Researchers have discovered a surprising new cell type in the human brain that may be linked with how patients are likely to fare with a certain kind of brain tumor, according to a report in Cancer Cell.

The cells, found in brain tumors called gliomas and healthy brain tissue, fire electrical impulses called action potentials, researchers at Baylor College of Medicine in Houston found.

The discovery supports “the groundbreaking idea that neurons are not the only cells that can generate electric signals in the brain,” they said in a statement.

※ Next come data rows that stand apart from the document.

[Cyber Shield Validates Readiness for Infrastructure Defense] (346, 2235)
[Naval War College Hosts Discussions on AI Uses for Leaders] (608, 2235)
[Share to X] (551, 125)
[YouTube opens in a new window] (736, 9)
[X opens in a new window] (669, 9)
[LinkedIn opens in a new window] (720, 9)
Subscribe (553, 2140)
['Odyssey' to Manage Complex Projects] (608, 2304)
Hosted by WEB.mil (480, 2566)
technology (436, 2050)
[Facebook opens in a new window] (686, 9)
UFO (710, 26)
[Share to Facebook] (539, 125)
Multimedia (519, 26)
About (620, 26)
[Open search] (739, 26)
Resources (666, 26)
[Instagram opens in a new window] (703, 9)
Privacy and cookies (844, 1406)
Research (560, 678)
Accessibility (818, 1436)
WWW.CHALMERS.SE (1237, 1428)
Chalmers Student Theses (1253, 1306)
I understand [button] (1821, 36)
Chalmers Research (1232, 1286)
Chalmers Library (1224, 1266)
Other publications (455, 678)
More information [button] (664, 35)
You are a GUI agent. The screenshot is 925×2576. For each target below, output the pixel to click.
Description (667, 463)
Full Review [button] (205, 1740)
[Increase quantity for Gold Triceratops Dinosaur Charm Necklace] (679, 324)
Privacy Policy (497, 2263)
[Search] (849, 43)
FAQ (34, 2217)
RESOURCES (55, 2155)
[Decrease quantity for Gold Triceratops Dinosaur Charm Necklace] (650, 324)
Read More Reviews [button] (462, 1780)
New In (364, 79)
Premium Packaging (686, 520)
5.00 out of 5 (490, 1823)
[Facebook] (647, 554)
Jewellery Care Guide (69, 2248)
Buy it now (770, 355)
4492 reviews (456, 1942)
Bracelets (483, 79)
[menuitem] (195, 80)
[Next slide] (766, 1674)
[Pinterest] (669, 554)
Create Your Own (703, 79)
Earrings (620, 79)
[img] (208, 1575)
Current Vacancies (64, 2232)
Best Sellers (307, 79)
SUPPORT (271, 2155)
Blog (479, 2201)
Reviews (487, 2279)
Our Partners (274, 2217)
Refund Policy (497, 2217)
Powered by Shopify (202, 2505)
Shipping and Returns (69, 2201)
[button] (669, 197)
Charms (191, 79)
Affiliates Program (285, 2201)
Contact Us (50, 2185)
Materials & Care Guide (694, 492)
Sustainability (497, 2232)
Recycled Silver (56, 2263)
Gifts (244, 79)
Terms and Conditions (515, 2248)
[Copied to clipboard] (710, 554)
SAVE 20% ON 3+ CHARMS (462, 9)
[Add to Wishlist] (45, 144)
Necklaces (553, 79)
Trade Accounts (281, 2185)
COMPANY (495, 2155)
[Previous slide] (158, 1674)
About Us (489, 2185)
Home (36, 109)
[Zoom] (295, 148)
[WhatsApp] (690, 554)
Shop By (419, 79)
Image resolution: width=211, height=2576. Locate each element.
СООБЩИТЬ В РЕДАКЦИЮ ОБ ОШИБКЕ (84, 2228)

“We have known for some time now that tumor cells and neurons interact directly,” study co-author Dr. Rachel Curry said. “But one question that always lingered in my mind was, ‘Are cancer cells electrically active?’"

Studying human brain cells obtained from patients undergoing brain surgery, the researchers found the newly identified cells are hybrids, with features of neurons and of glial cells, which hold neurons in place and help them function. Gliomas are tumors of glial tissue.

“We had never seen anything like this in the mammalian brain before,” coauthor Dr. Qianqian Ma said in a statement.

Much more work is needed to determine the role of these hybrid cells in the brain, but the findings suggest that the proportion of them in gliomas may have a prognostic value.

“The data shows that the more of these spiking hybrid glioma cells a patient has, the better the survival outcome,” coauthor Dr. Ganesh Rao said in a statement. “This information is of great value to patients and their doctors.”